*Exercise instructions*
Everything from the line containing "The width and height of the screenshot is (813, 627)." through the line containing "Click the QENTA" in the listing below should be copied exactly, and nothing more.

*Provided information*
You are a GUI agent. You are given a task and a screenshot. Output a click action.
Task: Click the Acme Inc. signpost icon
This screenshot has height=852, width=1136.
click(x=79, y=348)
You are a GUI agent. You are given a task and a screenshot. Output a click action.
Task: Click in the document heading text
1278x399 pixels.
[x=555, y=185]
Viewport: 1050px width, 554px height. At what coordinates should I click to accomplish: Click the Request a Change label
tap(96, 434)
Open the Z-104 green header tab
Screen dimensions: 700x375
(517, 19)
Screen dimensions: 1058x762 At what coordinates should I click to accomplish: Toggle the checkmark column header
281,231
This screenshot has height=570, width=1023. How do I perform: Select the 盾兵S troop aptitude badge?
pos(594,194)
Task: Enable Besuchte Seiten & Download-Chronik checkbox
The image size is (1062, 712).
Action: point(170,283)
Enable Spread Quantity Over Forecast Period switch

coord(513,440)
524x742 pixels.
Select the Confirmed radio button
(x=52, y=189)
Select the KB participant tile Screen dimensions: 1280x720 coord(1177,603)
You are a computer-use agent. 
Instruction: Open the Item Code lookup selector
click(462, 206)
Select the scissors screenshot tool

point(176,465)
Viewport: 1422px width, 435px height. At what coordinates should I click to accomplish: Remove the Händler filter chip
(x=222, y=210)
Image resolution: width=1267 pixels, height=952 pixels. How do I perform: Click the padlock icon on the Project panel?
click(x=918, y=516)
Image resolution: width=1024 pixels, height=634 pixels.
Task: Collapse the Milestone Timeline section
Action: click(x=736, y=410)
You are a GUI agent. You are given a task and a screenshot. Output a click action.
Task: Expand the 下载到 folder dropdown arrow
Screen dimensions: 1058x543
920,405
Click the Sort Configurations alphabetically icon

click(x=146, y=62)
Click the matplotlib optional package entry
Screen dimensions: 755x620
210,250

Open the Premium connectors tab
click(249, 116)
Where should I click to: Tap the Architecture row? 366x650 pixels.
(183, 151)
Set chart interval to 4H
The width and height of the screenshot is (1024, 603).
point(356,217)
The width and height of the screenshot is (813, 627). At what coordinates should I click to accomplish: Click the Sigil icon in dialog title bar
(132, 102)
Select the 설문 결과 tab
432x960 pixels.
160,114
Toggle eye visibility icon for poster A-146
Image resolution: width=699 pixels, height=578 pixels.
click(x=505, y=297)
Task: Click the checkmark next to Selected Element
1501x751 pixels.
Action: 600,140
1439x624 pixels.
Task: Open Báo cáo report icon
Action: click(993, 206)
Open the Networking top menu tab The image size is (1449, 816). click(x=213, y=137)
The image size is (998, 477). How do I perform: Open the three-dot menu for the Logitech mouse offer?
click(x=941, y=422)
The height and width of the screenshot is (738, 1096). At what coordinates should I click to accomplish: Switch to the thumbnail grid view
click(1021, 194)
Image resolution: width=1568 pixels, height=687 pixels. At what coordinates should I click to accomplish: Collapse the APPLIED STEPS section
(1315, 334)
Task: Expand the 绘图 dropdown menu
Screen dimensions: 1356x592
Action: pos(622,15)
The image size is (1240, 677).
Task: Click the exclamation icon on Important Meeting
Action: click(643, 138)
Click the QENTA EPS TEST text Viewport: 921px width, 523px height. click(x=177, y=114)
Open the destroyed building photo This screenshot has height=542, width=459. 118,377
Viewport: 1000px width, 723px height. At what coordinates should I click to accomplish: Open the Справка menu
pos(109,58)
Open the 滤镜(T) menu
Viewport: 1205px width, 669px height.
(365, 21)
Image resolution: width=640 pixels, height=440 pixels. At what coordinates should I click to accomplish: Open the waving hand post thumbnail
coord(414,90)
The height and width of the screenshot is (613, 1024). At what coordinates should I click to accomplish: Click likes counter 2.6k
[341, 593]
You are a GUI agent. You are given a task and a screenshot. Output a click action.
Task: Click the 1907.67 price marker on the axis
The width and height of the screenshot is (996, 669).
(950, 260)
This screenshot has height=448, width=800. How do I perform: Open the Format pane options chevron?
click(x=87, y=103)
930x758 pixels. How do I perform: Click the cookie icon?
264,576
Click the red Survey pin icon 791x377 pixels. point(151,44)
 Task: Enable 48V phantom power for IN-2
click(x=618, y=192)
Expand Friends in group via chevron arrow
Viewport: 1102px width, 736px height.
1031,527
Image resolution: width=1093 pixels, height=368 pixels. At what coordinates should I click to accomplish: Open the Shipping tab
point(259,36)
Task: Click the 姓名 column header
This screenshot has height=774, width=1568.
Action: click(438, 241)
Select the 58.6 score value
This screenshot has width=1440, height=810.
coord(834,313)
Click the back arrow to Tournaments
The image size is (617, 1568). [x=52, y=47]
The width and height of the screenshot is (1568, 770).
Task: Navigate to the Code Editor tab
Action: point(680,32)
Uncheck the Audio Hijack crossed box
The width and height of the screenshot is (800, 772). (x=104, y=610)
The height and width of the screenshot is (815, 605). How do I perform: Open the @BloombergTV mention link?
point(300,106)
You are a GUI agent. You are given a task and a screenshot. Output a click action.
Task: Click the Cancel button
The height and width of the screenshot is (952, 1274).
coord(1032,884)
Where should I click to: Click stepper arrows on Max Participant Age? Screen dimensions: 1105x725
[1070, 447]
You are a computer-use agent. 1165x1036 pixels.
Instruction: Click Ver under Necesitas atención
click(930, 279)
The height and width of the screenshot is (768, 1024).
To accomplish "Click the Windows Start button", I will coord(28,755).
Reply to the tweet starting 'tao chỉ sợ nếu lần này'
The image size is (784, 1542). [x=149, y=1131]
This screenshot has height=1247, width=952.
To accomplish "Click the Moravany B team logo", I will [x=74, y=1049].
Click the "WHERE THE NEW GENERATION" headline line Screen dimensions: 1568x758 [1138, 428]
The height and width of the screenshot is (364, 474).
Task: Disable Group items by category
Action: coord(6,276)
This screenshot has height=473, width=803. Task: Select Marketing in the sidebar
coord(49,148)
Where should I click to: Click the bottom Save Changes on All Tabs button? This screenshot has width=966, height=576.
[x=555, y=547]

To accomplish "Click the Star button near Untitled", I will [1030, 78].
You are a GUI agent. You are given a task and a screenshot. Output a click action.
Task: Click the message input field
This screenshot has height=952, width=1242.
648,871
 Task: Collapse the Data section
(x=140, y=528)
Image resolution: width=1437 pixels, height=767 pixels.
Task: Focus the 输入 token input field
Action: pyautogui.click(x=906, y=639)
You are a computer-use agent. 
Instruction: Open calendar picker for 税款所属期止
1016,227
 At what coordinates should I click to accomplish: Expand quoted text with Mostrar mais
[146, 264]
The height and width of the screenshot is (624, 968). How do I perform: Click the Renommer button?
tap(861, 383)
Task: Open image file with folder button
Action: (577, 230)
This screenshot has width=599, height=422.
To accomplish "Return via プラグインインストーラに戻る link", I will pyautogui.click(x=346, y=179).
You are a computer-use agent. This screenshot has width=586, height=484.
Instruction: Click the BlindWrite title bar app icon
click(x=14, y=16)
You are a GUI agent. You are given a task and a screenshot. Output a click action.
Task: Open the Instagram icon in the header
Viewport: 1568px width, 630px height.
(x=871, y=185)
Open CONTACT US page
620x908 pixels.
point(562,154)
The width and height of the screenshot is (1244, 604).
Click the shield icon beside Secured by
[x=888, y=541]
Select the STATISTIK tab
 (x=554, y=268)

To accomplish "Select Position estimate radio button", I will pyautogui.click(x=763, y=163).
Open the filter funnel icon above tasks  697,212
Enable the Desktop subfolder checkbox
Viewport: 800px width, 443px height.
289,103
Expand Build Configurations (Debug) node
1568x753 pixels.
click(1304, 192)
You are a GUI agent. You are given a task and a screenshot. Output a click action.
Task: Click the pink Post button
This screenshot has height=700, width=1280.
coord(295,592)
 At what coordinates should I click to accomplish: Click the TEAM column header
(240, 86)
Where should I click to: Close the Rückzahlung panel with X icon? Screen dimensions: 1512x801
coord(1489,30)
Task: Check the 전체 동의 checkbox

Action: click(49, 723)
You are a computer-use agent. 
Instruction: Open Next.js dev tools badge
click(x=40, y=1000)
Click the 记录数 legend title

*Answer box*
The width and height of the screenshot is (813, 627). At what coordinates should I click to accomplish: Click the Sigil icon in dialog title bar
(132, 102)
Select the 설문 결과 tab
432x960 pixels.
160,114
Toggle eye visibility icon for poster A-146
Image resolution: width=699 pixels, height=578 pixels.
click(x=505, y=297)
Task: Click the checkmark next to Selected Element
1501x751 pixels.
Action: 600,140
1439x624 pixels.
Task: Open Báo cáo report icon
Action: click(993, 206)
Open the Networking top menu tab The image size is (1449, 816). click(x=213, y=137)
The image size is (998, 477). How do I perform: Open the three-dot menu for the Logitech mouse offer?
click(x=941, y=422)
The height and width of the screenshot is (738, 1096). At what coordinates should I click to accomplish: Switch to the thumbnail grid view
click(1021, 194)
Image resolution: width=1568 pixels, height=687 pixels. At what coordinates should I click to accomplish: Collapse the APPLIED STEPS section
(1315, 334)
Task: Expand the 绘图 dropdown menu
Screen dimensions: 1356x592
Action: pos(622,15)
The image size is (1240, 677).
Task: Click the exclamation icon on Important Meeting
Action: click(643, 138)
Click the QENTA EPS TEST text Viewport: 921px width, 523px height. click(x=177, y=114)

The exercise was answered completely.